Oleh:
Sindu Dwi Hartanto, Tantan Hermansyah, Rina Mardiana
Riset Dinamika Penguasan Lahan di Kampung Laut 2009
Riset Dinamika Penguasan Lahan di Kampung Laut 2009
a. Hubungan manusia dengan tanah
Dalam Undang-undang Pokok Agraria No 05 Tahun 1960 disebutkan bahwa hubungan manusia dengan tanah bersifat abadi. Oleh karena bersifat abadi, maka hubungan ini melahirkan konstruksi dinamis antar manusia dengan alam, manusia dengan manusia lain, dan manusia dengan sang khalik. Hubungan ini ketika semakin mapan (establisment) secara antropologis disebut sebagai kebudayaan.
Antropolog besar, Koentjoroningrat, menyebutkan bahwa kebudayaan hanya bisa didapatkan jika diperoleh melalui medium belajar. Dengan medium belajar ini manusia kemudian mengkonstruksi alam sekitarnya sesuai dengan kebutuhan dan kepentingan hidupnya.
Dalam sosiologi pengetahuan, relasi konstruktif tersebut kemudian melahirkan realitas atau fakta-fakta. Peter L Berger (1990) , menyebutkannya sebagai relasi kontruksi sosiologis masyarakat yang dibangun pada tiga aras secara dialektis, yaitu: internalisasi, eksternalisasi, dan obyektifikasi. Internalisasi adalah transformasi dari dunia obyektif menjadi dunia subyektif manusia. Misalnya sebuah masyarakat yang dibangun kemudian berusaha menerjemahkan kepentingannya dalam masyarakat di mana mereka hidup. Agar eksistensinya diakui, maka mereka melakukan proses eksternalisasi. Karena eksternalisasi adalah proses penumpahan aktifitas fisik dan mental secara terus menerus. Obyektivasi adalah pencapaian hasil aktifitas fisik dan mental manusia yang kemudian menjadi sesuatu yang ada di luar manusia. Obyektivasi adalah proses penjarakkan manusia dari apa yang diproduksi oleh dia selama ini. Di sinilah kemudian manusia bahkan mulai mengkritisi apa yang sebelumnya merupakan sesuatu yang dilakukan.
Bagi Berger, konstruksi sosial itu merupakan cara untuk memahami masalah pandangan hidup masyarakat (Weltanschaung). Sebab dengan mengetahui pandangan hidup itulah, apa yang menjadi sesuatu yang dibaliknya, bisa didalami lebih jauh.

> **Kerjakan ini**:
Salin persis bagian kutipan tentang hubungan manusia dengan tanah, mulai dari "Bagi Berger, konstruksi" dan berakhir pada "didalami lebih jauh.". Data berikut tidak diperlukan.

Data tersimpan
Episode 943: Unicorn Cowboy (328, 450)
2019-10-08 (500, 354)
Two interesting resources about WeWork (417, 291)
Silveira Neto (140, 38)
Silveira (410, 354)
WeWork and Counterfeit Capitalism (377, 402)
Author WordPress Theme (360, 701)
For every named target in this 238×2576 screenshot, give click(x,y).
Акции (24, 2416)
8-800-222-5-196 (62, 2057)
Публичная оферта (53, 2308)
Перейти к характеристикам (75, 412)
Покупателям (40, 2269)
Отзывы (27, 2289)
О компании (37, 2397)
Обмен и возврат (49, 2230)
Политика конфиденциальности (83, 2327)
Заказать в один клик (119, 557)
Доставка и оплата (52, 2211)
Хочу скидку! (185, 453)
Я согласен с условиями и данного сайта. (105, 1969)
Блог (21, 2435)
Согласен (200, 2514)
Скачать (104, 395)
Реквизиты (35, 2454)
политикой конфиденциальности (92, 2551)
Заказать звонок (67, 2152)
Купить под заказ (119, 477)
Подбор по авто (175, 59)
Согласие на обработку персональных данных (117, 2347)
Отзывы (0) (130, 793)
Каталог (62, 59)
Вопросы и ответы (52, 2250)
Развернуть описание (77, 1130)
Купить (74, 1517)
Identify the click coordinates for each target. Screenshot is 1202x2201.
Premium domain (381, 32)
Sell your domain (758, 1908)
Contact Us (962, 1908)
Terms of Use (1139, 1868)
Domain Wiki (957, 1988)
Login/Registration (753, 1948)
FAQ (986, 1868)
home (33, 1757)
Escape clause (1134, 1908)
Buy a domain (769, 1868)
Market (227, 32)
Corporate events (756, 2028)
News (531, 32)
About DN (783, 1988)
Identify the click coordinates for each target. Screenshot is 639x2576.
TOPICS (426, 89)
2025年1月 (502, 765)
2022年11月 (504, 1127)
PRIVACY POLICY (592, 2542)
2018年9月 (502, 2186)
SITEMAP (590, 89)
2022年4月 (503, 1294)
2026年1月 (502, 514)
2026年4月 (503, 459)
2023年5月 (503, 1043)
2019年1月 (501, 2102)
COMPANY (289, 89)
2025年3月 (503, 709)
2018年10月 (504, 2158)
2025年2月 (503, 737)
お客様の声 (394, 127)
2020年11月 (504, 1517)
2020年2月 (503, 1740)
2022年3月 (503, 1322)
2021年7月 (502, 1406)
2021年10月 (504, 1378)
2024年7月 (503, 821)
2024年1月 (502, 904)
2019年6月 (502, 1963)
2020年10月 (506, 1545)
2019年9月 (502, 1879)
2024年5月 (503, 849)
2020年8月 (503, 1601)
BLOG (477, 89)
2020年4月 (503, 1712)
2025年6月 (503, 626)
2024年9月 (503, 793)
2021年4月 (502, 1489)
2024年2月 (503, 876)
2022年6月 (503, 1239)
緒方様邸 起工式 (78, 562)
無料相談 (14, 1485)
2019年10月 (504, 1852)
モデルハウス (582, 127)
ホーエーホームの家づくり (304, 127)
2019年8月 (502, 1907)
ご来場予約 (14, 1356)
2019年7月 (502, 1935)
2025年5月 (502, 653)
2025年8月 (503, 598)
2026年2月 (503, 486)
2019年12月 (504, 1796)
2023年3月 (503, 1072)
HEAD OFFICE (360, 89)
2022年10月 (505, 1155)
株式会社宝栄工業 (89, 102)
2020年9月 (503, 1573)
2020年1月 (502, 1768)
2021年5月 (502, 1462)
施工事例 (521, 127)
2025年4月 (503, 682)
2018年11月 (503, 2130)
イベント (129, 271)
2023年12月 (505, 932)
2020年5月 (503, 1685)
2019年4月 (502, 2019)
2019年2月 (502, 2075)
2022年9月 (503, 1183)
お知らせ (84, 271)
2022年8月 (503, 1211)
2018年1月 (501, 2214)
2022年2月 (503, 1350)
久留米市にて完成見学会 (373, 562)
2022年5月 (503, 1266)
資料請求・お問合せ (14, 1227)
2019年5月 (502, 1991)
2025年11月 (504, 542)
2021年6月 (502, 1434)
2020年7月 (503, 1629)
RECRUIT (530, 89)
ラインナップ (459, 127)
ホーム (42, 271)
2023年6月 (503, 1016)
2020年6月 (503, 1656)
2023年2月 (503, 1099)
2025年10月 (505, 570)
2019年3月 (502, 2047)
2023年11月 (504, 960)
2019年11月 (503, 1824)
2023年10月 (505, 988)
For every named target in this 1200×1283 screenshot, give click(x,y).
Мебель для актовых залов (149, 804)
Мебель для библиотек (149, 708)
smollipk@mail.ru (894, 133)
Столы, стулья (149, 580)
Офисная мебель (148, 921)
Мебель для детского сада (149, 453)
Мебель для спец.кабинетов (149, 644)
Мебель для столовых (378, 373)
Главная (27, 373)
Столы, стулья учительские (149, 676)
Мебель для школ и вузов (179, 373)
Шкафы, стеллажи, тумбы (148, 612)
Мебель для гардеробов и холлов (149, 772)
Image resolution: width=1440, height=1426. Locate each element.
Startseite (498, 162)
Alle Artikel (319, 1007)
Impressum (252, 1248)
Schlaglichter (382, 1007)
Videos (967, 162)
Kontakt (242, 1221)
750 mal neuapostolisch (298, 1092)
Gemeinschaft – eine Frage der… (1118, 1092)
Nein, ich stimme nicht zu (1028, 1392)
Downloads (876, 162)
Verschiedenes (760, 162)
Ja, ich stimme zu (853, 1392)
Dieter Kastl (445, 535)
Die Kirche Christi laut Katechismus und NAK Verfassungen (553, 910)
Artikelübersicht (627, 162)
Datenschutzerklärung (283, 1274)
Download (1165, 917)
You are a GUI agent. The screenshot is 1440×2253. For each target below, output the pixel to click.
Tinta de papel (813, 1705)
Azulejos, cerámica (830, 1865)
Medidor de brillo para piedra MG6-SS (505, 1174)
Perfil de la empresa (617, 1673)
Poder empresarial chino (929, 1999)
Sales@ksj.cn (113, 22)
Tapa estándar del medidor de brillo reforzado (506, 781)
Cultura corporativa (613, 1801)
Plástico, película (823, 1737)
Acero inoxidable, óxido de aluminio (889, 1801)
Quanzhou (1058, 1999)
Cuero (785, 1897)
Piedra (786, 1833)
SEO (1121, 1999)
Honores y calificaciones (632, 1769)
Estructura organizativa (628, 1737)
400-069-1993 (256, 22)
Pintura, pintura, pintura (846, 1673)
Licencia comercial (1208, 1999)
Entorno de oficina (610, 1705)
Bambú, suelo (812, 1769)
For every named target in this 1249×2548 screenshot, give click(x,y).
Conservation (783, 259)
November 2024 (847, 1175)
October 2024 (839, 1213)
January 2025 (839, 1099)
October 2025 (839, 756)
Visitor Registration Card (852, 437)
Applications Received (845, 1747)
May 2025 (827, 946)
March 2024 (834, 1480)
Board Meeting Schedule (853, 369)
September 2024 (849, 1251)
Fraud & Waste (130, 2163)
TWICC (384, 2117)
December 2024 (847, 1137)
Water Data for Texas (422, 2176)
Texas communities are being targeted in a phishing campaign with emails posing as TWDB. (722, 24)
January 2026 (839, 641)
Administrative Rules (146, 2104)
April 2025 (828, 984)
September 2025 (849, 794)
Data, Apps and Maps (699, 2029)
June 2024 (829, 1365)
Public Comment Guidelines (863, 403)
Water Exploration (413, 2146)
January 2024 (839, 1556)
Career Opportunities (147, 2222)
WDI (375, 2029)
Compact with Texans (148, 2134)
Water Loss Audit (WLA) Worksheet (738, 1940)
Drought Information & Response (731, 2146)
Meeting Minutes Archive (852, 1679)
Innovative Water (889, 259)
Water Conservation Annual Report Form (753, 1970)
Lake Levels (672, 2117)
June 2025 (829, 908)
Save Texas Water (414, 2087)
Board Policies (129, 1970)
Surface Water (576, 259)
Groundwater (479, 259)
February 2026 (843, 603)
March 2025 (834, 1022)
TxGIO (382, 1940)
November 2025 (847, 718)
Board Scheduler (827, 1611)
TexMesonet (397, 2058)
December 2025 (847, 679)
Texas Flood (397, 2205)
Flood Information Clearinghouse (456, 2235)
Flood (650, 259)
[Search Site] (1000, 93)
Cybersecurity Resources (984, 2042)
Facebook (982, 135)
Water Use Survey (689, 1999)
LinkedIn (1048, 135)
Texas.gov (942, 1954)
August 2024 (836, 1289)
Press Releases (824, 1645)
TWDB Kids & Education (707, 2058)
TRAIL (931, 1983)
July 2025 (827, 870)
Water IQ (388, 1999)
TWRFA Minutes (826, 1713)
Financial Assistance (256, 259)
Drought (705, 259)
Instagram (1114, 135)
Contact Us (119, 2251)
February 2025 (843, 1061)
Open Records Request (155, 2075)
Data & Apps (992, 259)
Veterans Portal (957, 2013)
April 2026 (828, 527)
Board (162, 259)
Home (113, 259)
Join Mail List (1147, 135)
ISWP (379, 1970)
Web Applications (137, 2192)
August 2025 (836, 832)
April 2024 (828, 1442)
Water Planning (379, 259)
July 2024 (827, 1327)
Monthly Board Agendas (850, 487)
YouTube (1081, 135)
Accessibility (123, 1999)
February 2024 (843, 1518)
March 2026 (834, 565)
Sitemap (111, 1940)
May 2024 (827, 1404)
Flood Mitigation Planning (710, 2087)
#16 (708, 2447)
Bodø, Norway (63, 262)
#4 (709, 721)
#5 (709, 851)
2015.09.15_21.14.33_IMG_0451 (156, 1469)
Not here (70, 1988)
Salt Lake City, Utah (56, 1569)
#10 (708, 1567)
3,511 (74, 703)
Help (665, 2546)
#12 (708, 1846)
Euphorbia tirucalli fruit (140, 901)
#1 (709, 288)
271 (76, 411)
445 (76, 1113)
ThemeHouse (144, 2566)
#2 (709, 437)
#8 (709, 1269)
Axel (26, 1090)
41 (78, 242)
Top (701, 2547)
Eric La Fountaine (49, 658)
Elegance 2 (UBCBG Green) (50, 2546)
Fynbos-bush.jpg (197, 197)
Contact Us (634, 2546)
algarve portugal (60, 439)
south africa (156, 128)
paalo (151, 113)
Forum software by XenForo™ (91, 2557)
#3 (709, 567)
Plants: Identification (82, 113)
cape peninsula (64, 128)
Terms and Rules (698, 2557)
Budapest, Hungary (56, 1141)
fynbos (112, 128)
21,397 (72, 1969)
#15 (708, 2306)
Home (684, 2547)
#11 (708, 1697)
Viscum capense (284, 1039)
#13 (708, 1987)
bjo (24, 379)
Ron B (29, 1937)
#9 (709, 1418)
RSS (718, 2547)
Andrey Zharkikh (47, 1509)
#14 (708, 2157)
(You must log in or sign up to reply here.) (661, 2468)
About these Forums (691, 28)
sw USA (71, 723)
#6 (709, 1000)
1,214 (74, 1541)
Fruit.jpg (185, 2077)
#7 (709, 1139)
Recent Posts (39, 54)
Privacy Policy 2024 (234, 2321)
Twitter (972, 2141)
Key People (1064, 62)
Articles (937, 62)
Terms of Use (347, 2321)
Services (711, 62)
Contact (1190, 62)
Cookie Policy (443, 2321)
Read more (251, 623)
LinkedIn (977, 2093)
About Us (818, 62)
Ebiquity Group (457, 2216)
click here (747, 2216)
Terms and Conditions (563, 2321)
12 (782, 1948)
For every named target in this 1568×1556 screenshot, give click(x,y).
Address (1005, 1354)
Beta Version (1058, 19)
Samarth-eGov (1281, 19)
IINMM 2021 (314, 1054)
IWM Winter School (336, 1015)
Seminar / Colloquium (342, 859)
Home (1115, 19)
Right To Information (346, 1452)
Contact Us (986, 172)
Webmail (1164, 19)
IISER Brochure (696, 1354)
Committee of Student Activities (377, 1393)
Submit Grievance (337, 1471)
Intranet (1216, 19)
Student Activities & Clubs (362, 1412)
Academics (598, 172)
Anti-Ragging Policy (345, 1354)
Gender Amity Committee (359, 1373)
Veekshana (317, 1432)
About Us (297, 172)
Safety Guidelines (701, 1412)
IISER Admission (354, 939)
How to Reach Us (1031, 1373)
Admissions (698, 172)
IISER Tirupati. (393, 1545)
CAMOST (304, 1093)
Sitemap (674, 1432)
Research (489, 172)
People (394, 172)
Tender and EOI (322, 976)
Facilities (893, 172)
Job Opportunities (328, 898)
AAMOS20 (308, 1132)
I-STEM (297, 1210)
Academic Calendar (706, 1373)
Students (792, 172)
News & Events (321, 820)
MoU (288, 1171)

> **Hasil**:
Bagi Berger, konstruksi sosial itu merupakan cara untuk memahami masalah pandangan hidup masyarakat (Weltanschaung). Sebab dengan mengetahui pandangan hidup itulah, apa yang menjadi sesuatu yang dibaliknya, bisa didalami lebih jauh.